All was well until she received the above letter, (my scan didn't cut off the right hand margin, the letter was sent with the end of the second and third lines missing), from Practitioner Services, NHS Scotland, Data Quality Team. It was address to her and she wasn't comfortable with the questions asked. She was more uncomfortable with what the reverse contained:
'I declare that the information I have given on this form is correct and complete. I understand that if it is not appropriate action may be taken. To enable the NHS to confirm that I am lawful and ordinarily resident within the United Kingdom and for the purpose of prevention, detection and investigation of crime. I consent to the disclosure of relevant information from this form including to and by the NHS Business Services Authority, Immigration and Nationality Directorate, the Department for Work and Pensions. HM Revenue & Customs and Local Authorities.
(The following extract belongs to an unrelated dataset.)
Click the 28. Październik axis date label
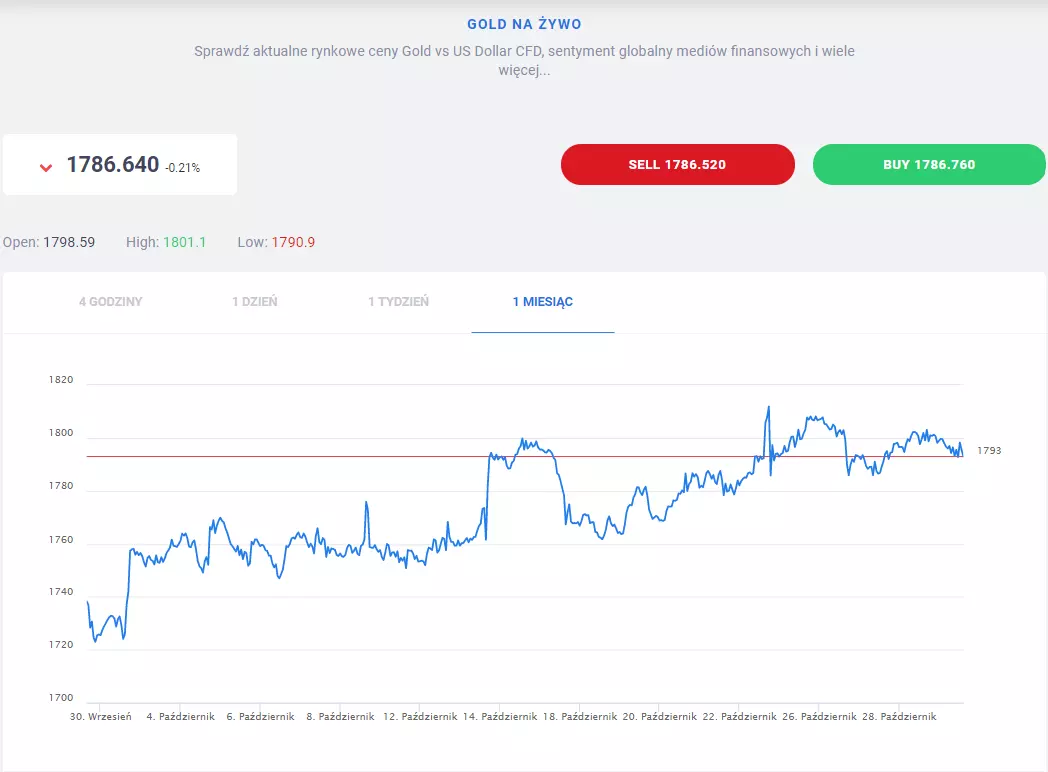 899,717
It goes on about medical records, changes to details and data protection and confidentiality.
The letter was passed to me for my opinion and it was agreed I would telephone the Aberdeen number given on the heading to see if we could discover why they require this information when the registration with the local GP had been more comprehensive.
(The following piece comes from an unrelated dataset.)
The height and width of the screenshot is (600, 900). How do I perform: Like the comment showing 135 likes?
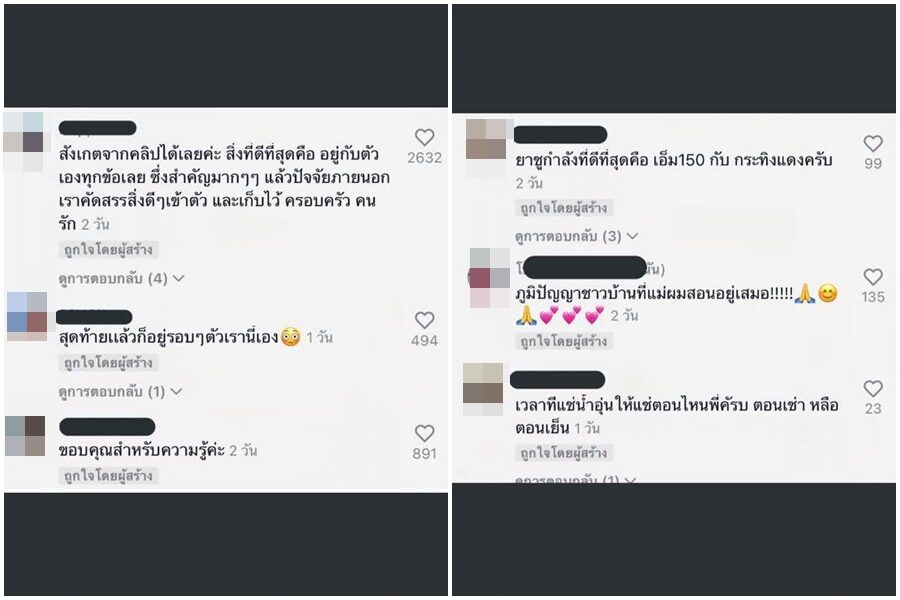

The conversation went like this:
Me: Could I speak to someone in connection with a letter regarding GP registration?
I was asked for the area and another voice answered so I repeated the question.
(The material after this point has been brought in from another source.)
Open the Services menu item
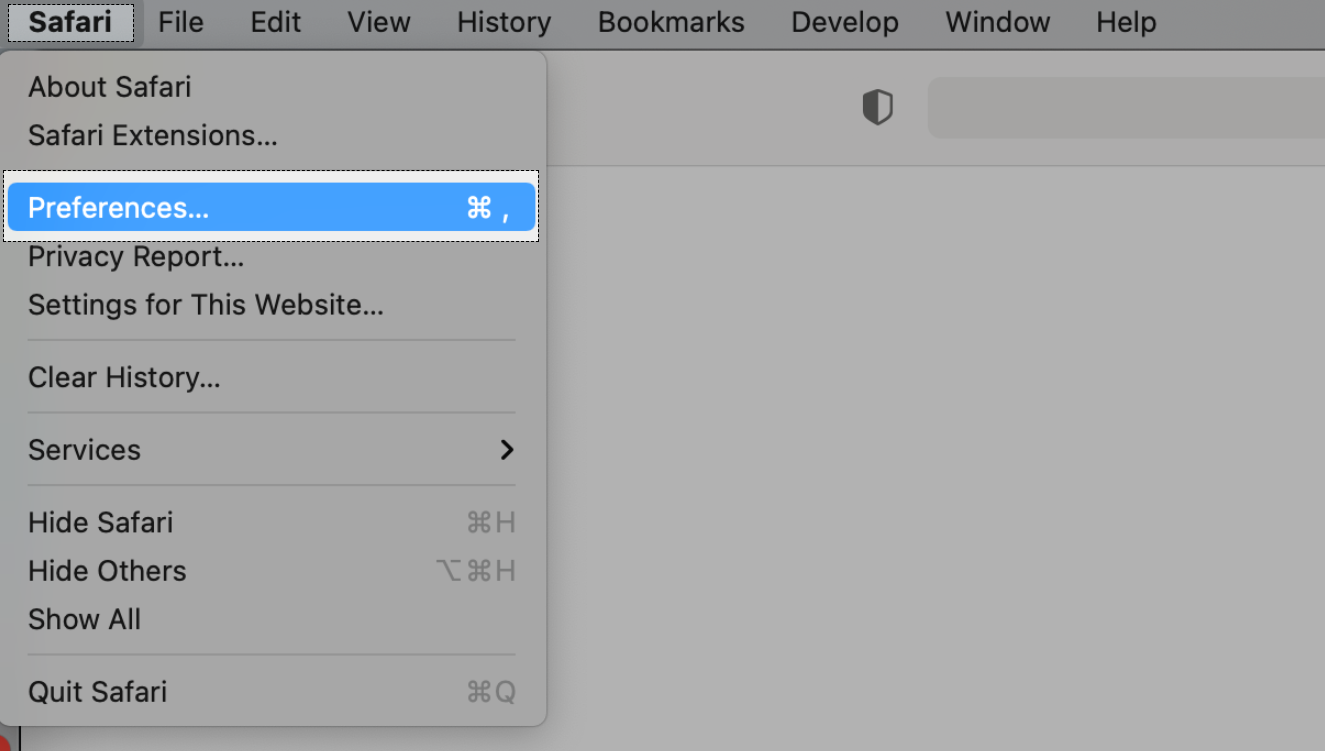The height and width of the screenshot is (751, 1325). tap(272, 450)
Voice 2: Why do you want to know?
Me: I want to know if completing this form is a legal requirement.
Voice 2: Mmm there must be a problem with your GP registration.
Me: There is no problem with the person's GP registration and that has been checked. But I'd like to know if this is a legal requirement as on the reverse there is the threat of action if the form is not completed correctly.
Voice 2: There may be problems with the GP getting hold of the person's records.
Me: There can't be because the form doesn't ask for the name and address of the former GP who would hold the records. Is the recipient of this letter legally bound to complete it and return it to you. That's all I want to know.
Voice 2: (becoming irate) It should be returned. What's the name on the letter and I'll see if I can find out what the problem is.
Me: It doesn't matter what the name is, I would just like to know if this form is a legal requirement.
Voice 2: I can do nothing more for you. (Slams down the telephone).
As far as I could verify the NHS has no legal right to threaten action to anyone not completing this type of form, yet they imply, by the wording, that they do. I find this very concerning as it would appear NHS Scotland is building up a data base under false pretences.
My friend's friend has decided she will consult her solicitor about this deceit but not so many people are in a position to spend money on legal advice and many would complete the form without question.
The reason I'm highlighting this incident is because I see this creeping intrusion into our privacy as something condoned by government. How many more forms - of a similar design but on other aspects of our daily lives - are sent out to unsuspecting individuals, who unwittingly give personal information?
I trust Captain Ranty and Anna Raccoon will be pleased I've learned to question government departments.